Очевидно, что это положение не может мыслиться в абсолютном, метафизическом смысле. Вполне независимое государство фактически не может в своих отношениях не учитывать интересов другого государства, не может не поступаться в той или иной мере своими интересами в целях добрососедских отношений или для избежания худших последствий. Господствующий класс нередко находится перед необходимостью идти на уступки другим классам и даже наиболее эксплуатируемому классу в целях предотвращения худшего для себя. Но где же граница, за которой уже исчезают подлинная воля и интерес данного класса, данного государства? Если государство пошло на кабальный договор для того, чтобы избежать полной гибели, то и здесь можно говорить о воле и интересе, а именно о воле избежать наихудшего и соответствующем интересе. Это – «воля» и «интерес» человека, отдающего разбойнику деньги, чтобы сохранить жизнь. Абсолютный и общезначимый критерий тут невозможен. Приходится довольствоваться такими понятиями, как «существенные», «серьезные», «коренные», «жизненные» интересы, которыми ни одно государство не может поступиться по доброй воле. При нарушении этих интересов добровольный, по видимости, договор является актом бесспорного насилия над волей государства, т. е. нарушением его суверенитета.
К этим жизненным, коренным интересам относятся в первую очередь интересы экономические. Основой полновластия класса является собственность на орудия и средства производства. При этом имеются в виду важнейшие орудия и средства производства, обеспечивающие данному классу командные позиции в экономике. Наличие мелкой крестьянской собственности и ремесла не служит, разумеется, ограничением полновластия монополистического капитала, тем более что экономически мелкий собственник попадает в полную зависимость от крупного финансового капитала, обладающего сырьем, энергией, кредитом, удобрениями, скупающего продукцию сельского хозяйства и т. д.
Собственность является основой суверенитета. Поэтому класс, приходящий к власти, даже если он обладает к моменту захвата власти орудиями и средствами производства, производит серьезные изменения в системе собственности и в целях укрепления своего господства и подрыва мощи свергнутого класса. Такова была политика буржуазии в период буржуазной революции. Рабочий класс, в условиях социалистической революции, подводит прочную базу под народный суверенитет и диктатуру рабочего класса в виде социалистической собственности. Рабочий класс перестает быть пролетариатом, превращается в новый рабочий класс социалистического общества.

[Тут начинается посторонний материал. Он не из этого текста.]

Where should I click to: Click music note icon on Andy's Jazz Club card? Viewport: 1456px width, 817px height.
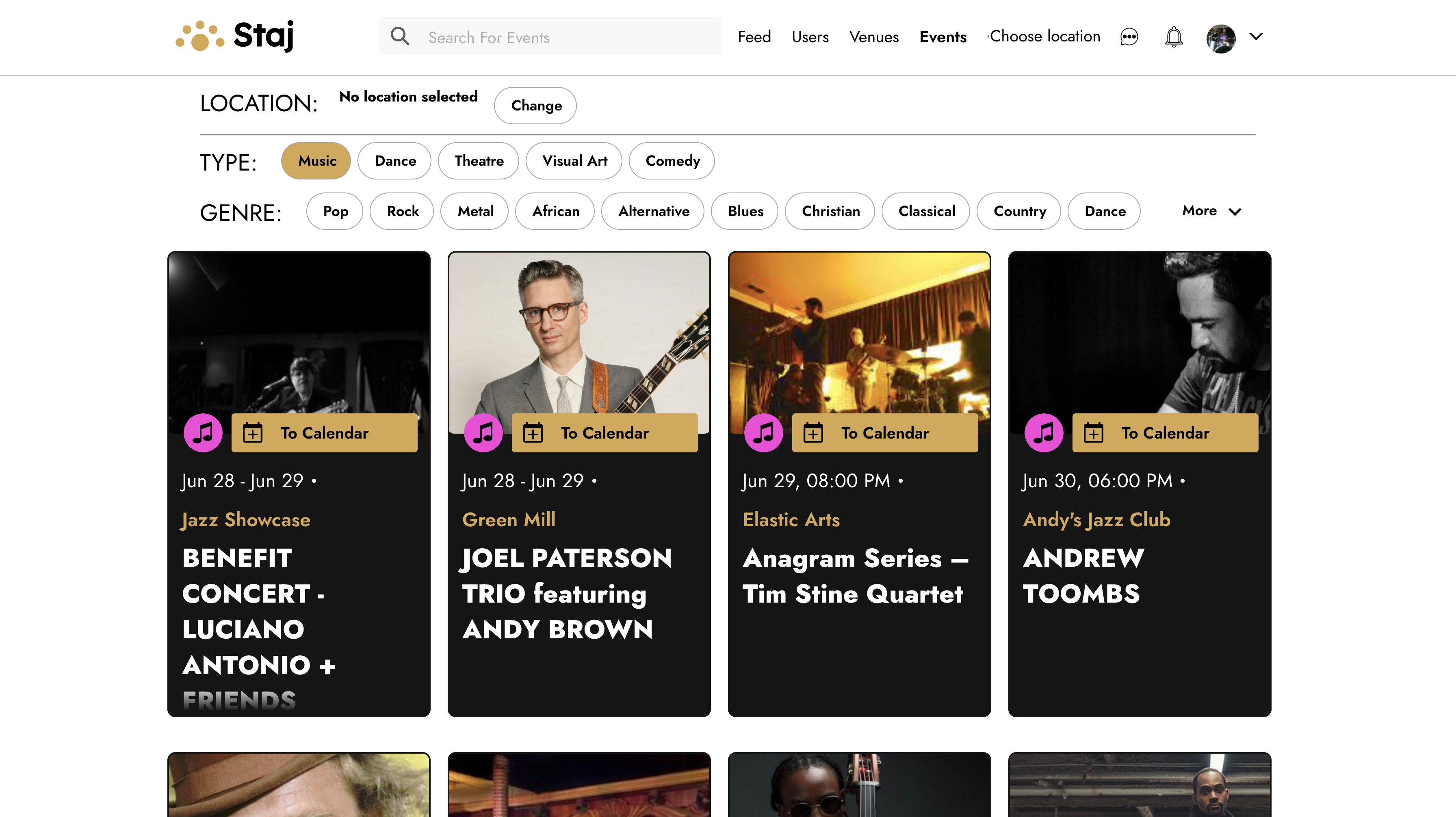[x=1043, y=433]
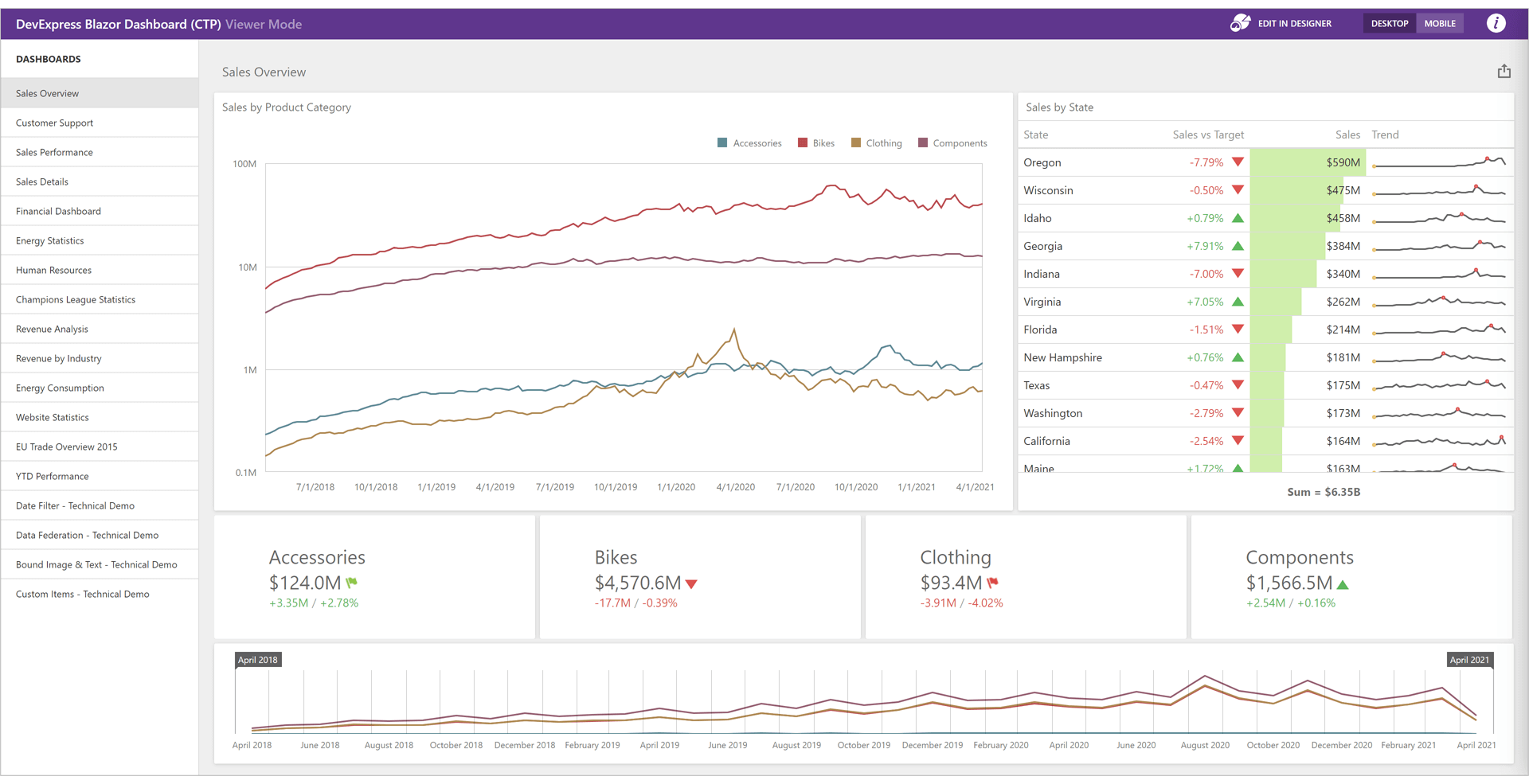Viewport: 1529px width, 784px height.
Task: Open the Customer Support dashboard
Action: [x=54, y=123]
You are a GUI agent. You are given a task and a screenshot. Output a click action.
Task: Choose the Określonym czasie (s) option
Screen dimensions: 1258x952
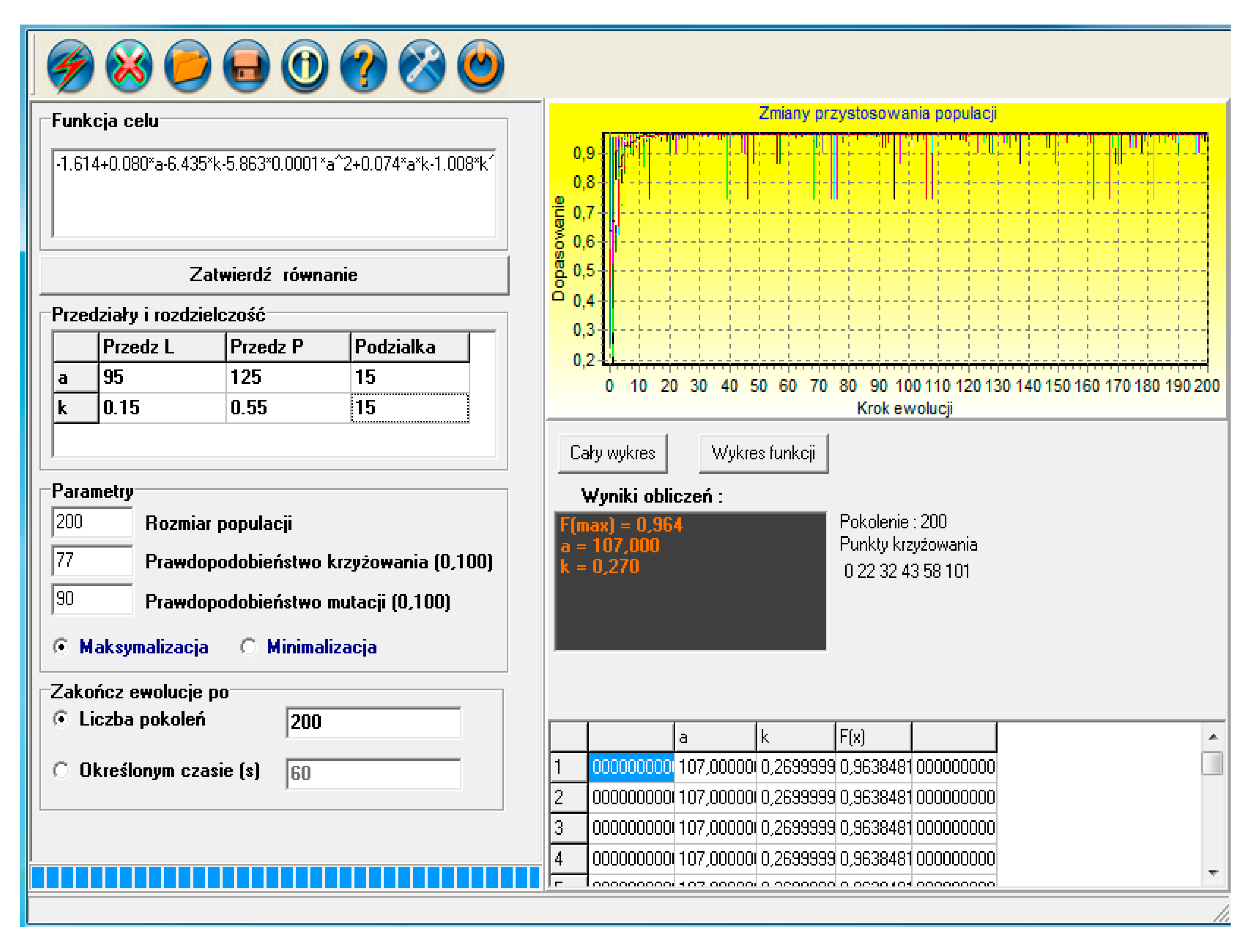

В условиях империализма проблема суверенитета серьезно осложняется в силу характерных для эпохи империализма взаимоотношений между экономически мощными империалистическими державами, с одной стороны, и слабыми в экономическом отношении, преимущественно аграрными странами – с другой. В этих странах собственность на важнейшие орудия и средства производства нередко принадлежит иностранному капиталу. Кабальные внешние займы, нужда в рынках сбыта при монокультурном хозяйстве и так далее ввергают эти страны в финансовую зависимость от иностранного капитала. Формальный суверенитет прикрывает экономический вассалитет. Естественно, что иностранный капитал и соответствующие иностранные державы приобретают также решающее политическое значение в данных странах, диктуют свою волю, навязывают угодные им правительства (вспомним подоплеку бесконечных пронунсиаменто в латиноамериканских странах, доктрину Трумэна и т. п.). Можно ли в этих условиях говорить вообще о суверенитете этих стран? Не является ли он лишь призрачным суверенитетом? Не правильнее ли сказать, что в условиях империализма можно говорить лишь о суверенитете нескольких великих, экономически и политически независимых государств?